Estate plans are an essential financial tool that protects your assets as well as your family after you’re gone. Unfortunately, many people fail to implement wills and trusts before they die, which can have dire consequences. Business Insider explains some of the things that might happen when you die without a will in place.

If you’re married without kids when you die, your assets will most likely be dispersed to your surviving spouse. However, this issue becomes complicated when considering the difference between separate and shared property. Any property you have that’s considered separate may be dispersed among other family members, including your parents and siblings. If you children from a previous marriage, assets will be split between them and your current spouse.

For couples that cohabitate but aren’t actually married, having a will becomes that much more important. Some states treat domestic partnerships like marriages, which means that assets not listed in a will are dispersed to your partner upon your death. Oregon does recognize domestic partnerships, but only if they’re registered in the state. Additionally, if there are questions about what who owns what property your partner may be out of the loop when it comes to inheritances.

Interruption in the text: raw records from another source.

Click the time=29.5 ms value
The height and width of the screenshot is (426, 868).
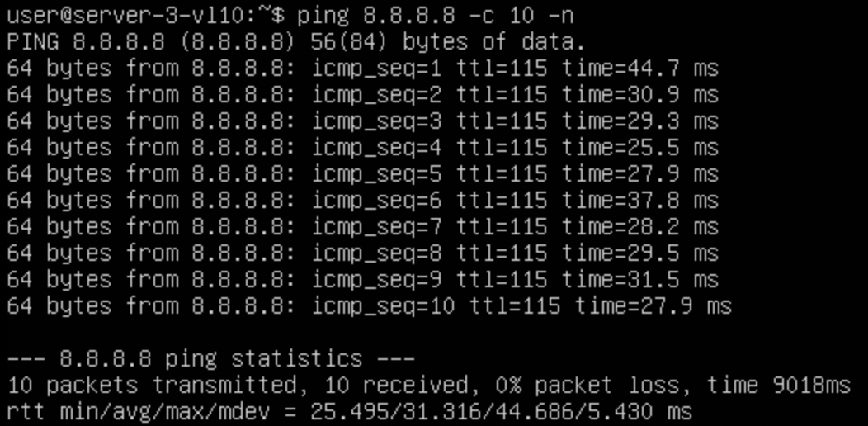pyautogui.click(x=640, y=253)
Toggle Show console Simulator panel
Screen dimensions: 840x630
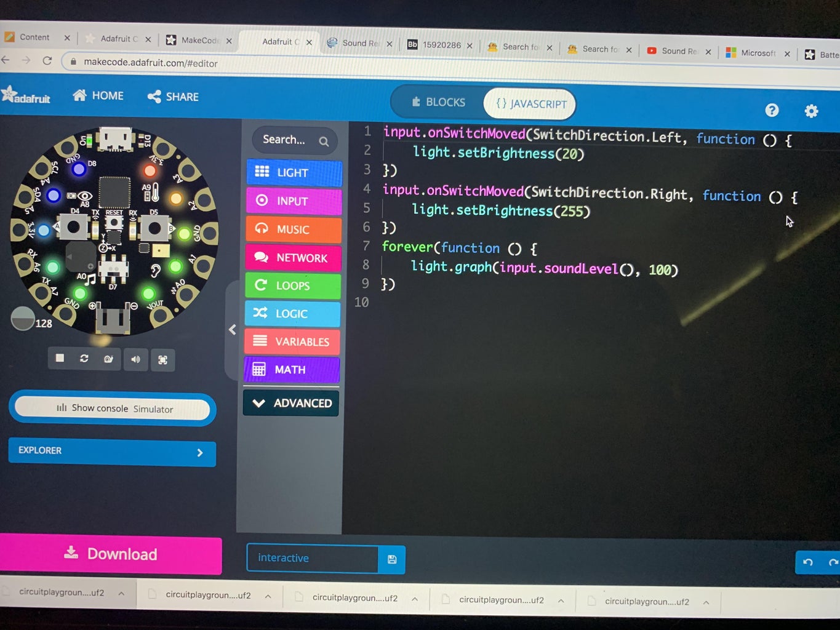(112, 409)
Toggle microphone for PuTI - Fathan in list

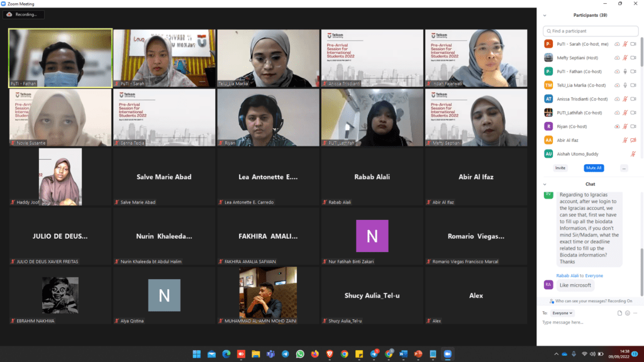click(625, 71)
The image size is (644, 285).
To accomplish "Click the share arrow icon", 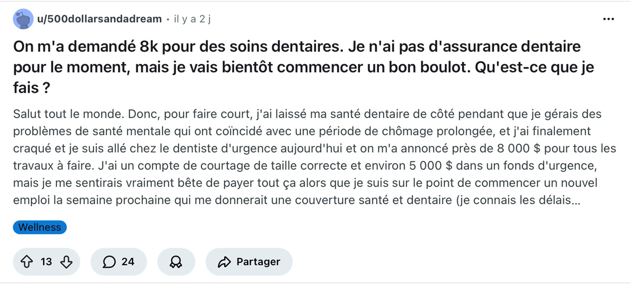I will (x=224, y=262).
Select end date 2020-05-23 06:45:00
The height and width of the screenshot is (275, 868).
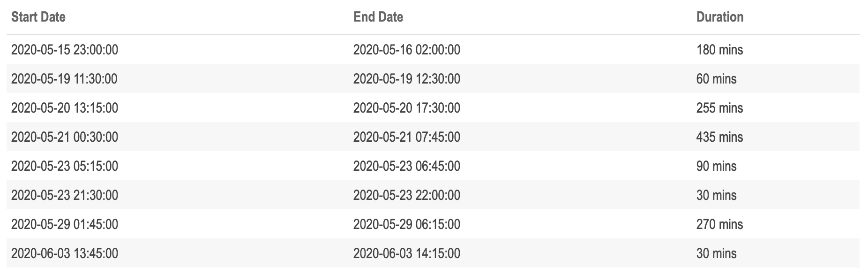click(407, 166)
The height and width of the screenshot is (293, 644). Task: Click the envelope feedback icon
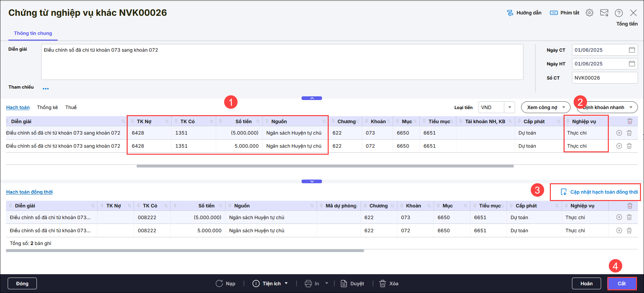point(604,13)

Certain types of financial and retirement accounts are automatically passed on despite the presence of an estate plan. For example, if you filled in the beneficiary designations on these accounts the proceeds will be dispersed to the people named. The same can be said of any assets placed within a living trust. However, living trusts must be funded by changing the titles and deeds of assets to the name of the trust. Failure to take this step means your estate may end up in probate.